Figure 1: Graph over all possible base-pairings (left), weighted graph (middle) and clique weight rank persistent homology filtration (right).. The weights from w1 to wi refer to the weights of base-pairings while the weights form wi+1 to wn refer to the weights of backbone interactions.
Understanding secondary structure is important for inferring structure-function relationship of RNA molecules. Several methods have been forwarded for predicting RNA secondary structures; however, improving the robustness of the prediction algorithms remains an ongoing challenge in computational biology. In this ongoing work, topological data analysis, persistent homology, is introduced to probe the partition function landscape and filter out persistent features (loops), from which the lowest minimum free energy structure and its suboptimal cousins can be derived. RNA folding partition function landscape contains information, i. e., base-pair binding probability, about the entire ensemble of secondary structures; hence the right topologization over the partition function landscape is performed to derive persistent structural elements associated with an RNA sequence. To do so, we use clique weight rank persistent homology filtrations (CWRPH), jHoles.

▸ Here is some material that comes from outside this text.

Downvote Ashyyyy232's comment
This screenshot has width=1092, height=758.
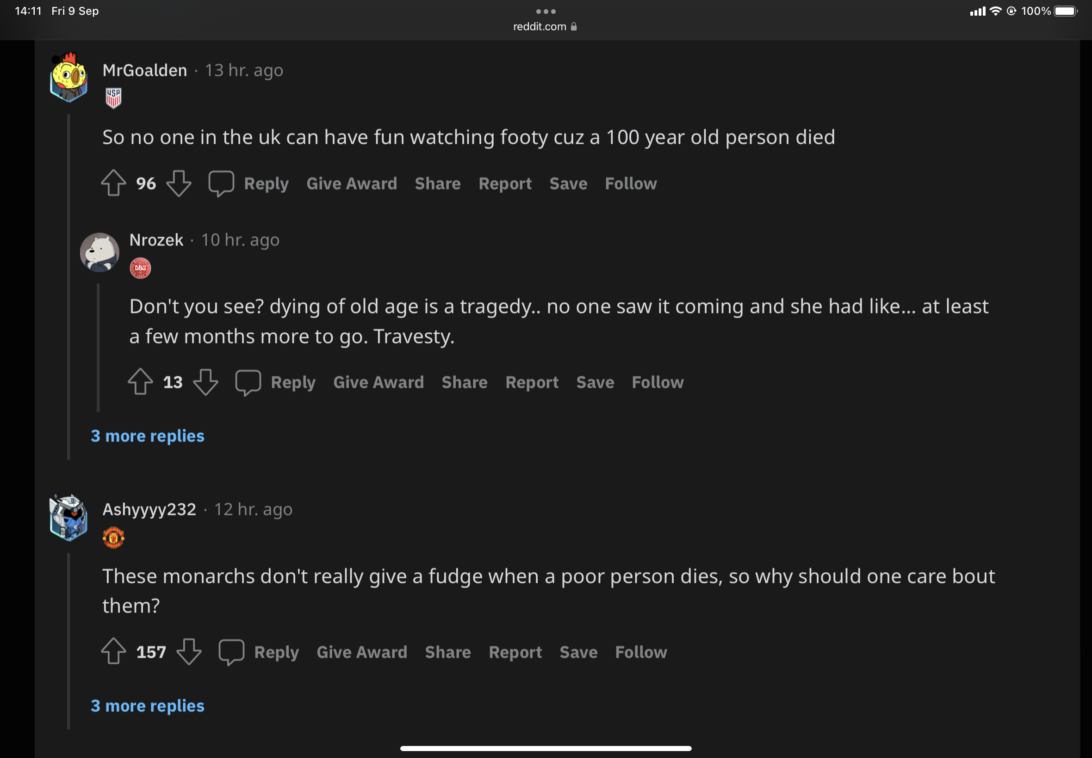pos(189,652)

The CWRPH constructs a filtered simplicial complex over a weighted graph. First, a graph is constructed from an RNA sequence by taking into account all possible Watson-Crick (A-U, G-C) and wobble (G-U) base pairings, see Figure-1 (left). Then, partition function algorithm from RNAstructure is used to compute the base-pairing probability between each base pair . The resulted probability values are used as weights of the base pairing interactions. Besides, the weights for backbone interactions are considered as one fixed value, see Figure-1 (middle). In this way, the weighted graph is constructed and is taken as the scaffold of the topological space from which a simplicial complex representation is derived. On the weighted graph, jHoles filtration computes Betti numbers, such as Betti0 (connected components), Betti1 (1-dimensional hole) Betti2 (2-dimensional hole), etc. At each jHoles filtration step, the family of simplices associated with the current filter value are introduced into the topological space, the Betti numbers are computed and the generators of the the persistent holes are displayed, as shown in Figure-1 (right).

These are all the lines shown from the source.